> _Supplied text_:
----

How does American boxing rebuild itself, from these dismal days of Floyd Mayweather running from $50 million and James Kirkland getting knocked out by a Japanese journeyman, to the golden days of Leonard, Hearns, Hagler, Tyson, Holmes, Holyfield? Fans and insiders offer their suggestions and inputs…

Earl Riser: American boxing doesn’t need to rebuild. They already produce lots of great fighters of the sport compared to the other countries. American boxing did a lot of things to make the sport more colorful and a lot more exciting. And America is still the main destination of the sport.

Bill Ma: American boxing has changed over the years. They are more into the entertainment outside of boxing instead inside the ring. There is a lot more lip service and trash talking outside the ring while bringing boring fights in the ring. Trainers and promoters should emphasize that their fighters have to fight instead of running constantly. Hugging and clinching. I remember that last fight with Alexander and Bradley where it was heavily hyped, which zero has to go. And when it came to fight night, it was an awful mess. Extremely boring, lacking in action, and nobody was on the edge of their seat. We should look at the Mexican fighters and look at their audience. Why has Mexican boxing become just as popular as ever in Mexico? They have impressive ratings when they brought back boxing in terrestrial TV. It is because these fighters provide a lot of action. Sometimes when I hear slick fighters, I kind of cringe because often it means boring. Ali was a slick fighter that wasn’t afraid to engage. Make the fighters fight, and it will bring American boxing back. Why do we still talk about great fights like Gatti vs. Ward, two mid-average fighters that brought one of the most exciting fights in history of boxing. It is due to these two fighters willing to lay it all on the line inside the ring. Thats boxing. Not running or a lot of clinching.

Voltaire Amogues: Lifetime ban to those who duck. Send Al Haymon back to the music industry and pressure those coward, protected boxers.

Guadalupe Gonzales: Tell the boxers it’s not how much money you want to get, it’s about what type of impact you want to leave for the sport. As for Kirkland, if he wants it bad enough correct the mistake and, get a get-well fight as soon as possible. A loss isn’t the end of the journey, its a speed bump. The best fighters have losses – Manny Pacquiao for example.

Petar Djukic: Get them to fight in a Super Six style tournament. Careers will be made, careers will be broken, but at least they will fight names and tough opponents and all of us who want American boxing to come back have to boycott all the mismatches, look at the Khan fight – Sky had to pull out because apparently barely 50 bought it on pay-per-view. If this happened in America, HBO would have to put on the proper fights not mismatches. And Cotto-Pacman was the first fight in ages I saw two great opponents share a ring. It freaked me out to be honest. I wasn’t used to it usually you focus on one fighter but having two masters in there it was weird focusing on two.

Benny Henderson Jr.(journalist): Trying to figure that out makes my head hurt.

Renaldo Snipes (former World Heavyweight title challenger): The solution is recession or depression – back to being hungry.

----

> _Entries supplied_:

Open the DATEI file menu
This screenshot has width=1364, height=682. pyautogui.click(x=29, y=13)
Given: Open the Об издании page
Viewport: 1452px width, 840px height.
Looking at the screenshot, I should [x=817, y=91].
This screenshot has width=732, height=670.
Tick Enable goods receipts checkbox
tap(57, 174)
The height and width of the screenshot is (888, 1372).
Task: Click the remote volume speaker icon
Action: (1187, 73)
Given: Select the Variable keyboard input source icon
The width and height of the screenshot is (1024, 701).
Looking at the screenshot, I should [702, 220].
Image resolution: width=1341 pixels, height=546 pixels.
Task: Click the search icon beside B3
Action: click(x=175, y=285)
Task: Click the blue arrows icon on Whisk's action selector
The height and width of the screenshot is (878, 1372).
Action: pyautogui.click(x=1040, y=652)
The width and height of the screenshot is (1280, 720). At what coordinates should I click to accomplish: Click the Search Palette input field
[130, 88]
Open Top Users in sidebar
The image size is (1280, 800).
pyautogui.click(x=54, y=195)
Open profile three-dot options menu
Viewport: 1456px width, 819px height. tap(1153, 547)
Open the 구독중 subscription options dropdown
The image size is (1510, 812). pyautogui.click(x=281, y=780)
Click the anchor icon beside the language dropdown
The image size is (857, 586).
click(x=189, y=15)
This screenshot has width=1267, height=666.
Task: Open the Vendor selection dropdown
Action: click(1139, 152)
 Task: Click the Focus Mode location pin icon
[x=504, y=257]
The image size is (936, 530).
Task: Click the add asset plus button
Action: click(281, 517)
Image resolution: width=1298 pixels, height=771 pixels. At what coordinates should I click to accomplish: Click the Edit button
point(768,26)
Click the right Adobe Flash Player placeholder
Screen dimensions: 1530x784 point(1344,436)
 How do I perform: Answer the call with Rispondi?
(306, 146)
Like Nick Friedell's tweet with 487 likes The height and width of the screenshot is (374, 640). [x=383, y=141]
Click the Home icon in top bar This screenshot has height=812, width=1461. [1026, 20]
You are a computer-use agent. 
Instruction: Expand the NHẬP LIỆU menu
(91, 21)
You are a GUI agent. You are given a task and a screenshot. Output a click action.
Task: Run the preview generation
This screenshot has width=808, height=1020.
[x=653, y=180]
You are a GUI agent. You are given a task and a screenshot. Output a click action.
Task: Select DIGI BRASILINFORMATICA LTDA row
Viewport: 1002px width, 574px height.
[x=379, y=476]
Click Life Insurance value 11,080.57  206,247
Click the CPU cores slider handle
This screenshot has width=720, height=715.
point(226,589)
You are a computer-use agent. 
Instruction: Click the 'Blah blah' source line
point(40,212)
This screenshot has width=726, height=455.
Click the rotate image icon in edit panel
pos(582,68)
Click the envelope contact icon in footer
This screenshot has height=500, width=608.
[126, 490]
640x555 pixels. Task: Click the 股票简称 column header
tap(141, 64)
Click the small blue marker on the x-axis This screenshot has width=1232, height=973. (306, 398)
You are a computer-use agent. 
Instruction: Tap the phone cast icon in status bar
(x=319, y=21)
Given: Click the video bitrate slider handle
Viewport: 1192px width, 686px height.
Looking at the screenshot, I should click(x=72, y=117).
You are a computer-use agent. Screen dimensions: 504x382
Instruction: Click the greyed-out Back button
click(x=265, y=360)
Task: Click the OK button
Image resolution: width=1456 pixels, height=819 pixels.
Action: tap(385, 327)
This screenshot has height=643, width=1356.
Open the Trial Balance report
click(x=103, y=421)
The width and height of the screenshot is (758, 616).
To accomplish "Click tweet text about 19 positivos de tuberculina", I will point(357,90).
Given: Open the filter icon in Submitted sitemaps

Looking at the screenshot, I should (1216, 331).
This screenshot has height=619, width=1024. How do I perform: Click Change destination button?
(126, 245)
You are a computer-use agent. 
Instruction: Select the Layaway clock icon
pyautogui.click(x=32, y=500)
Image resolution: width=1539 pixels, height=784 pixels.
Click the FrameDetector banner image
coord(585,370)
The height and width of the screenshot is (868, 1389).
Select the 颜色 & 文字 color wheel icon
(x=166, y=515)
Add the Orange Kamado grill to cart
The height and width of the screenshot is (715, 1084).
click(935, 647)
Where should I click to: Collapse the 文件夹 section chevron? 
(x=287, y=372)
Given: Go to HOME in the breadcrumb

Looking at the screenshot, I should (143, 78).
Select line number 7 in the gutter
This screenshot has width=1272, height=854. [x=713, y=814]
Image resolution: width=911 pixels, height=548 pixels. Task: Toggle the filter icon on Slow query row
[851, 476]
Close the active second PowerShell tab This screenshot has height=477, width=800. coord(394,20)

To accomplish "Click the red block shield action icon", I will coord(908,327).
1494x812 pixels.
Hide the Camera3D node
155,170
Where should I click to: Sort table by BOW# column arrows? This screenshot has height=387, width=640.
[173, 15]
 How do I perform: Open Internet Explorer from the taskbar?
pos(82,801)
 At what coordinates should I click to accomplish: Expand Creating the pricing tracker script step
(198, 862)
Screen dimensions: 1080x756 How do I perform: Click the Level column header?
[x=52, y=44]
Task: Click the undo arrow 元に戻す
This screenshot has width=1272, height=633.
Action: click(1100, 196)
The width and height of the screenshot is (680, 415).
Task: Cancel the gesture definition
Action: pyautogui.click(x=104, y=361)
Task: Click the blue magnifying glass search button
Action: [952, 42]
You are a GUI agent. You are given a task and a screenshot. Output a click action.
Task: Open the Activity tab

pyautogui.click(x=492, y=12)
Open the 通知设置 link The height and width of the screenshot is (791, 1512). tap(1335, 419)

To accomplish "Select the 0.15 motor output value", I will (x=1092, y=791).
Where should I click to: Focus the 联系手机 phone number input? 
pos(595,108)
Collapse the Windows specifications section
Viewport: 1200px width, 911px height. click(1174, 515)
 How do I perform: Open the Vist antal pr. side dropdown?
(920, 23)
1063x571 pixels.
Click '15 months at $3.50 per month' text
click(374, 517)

----

> _Objectives_:
#1 Copy the records from the start through the line containing "Looking at the screenshot, I should [x=817, y=91].", reproducing those lines as they stand.
#2 Pick up the text on rebuilding American boxing after its final sentence and carry it on.
The boxing text and the records have no connection to each other.

> _Responses in order_:
#1
Open the DATEI file menu
This screenshot has width=1364, height=682. pyautogui.click(x=29, y=13)
Given: Open the Об издании page
Viewport: 1452px width, 840px height.
Looking at the screenshot, I should [x=817, y=91].

#2
Jhong Jong: Americans generated more great fighters than any other country in the history of the sport. Most of them have made the history of this sport and will be remembered forever.

Mario Eusebio Delmindo: All the glories are all in the past, we are talking about now. The rebuilding process starts in the amatuer level.

Michael Canja: To begin the renovation…GET RID OF FLOYD!

Bill Ma: Some fighters think all they have to do is run their mouth and that’s it. I remember just watching this loud mouth kid Adrien Broner. Runnng his mouth, over confident and boring as hell to watch. He was trying to fight like Floyd and totally didn’t respect his opponent Daniel Ponce De Leon. Many thought Ponce De Leon won the fight but Broner was given this fight. In some rounds Broner was barely throwing a punch while Ponce De Leon was punting on the pressure. Ponce De Leon was clearly the active fighter in the ring. In the end, everyone was practically criticizing the kid Broner, that he should be left out of TV. His style was so boring.

Mario Costa (former assistant trainer of Mike Tyson, manager of Arturo Gatti): I think the fighters are completely spoiled, too many toys, too many things. They don’t work hard. Tyson said it was all about hard work. He said he worked very hard in the gym and he turned into a beast. He said he would sometimes look better in the gym than he did in his fights. He worked very hard. Back then there were no phones, no parties, no drugs. They were more serious. Nowadays, there’s too many things that make them get off their training. They don’t concentrate, they don’t focus. The discipline is not there.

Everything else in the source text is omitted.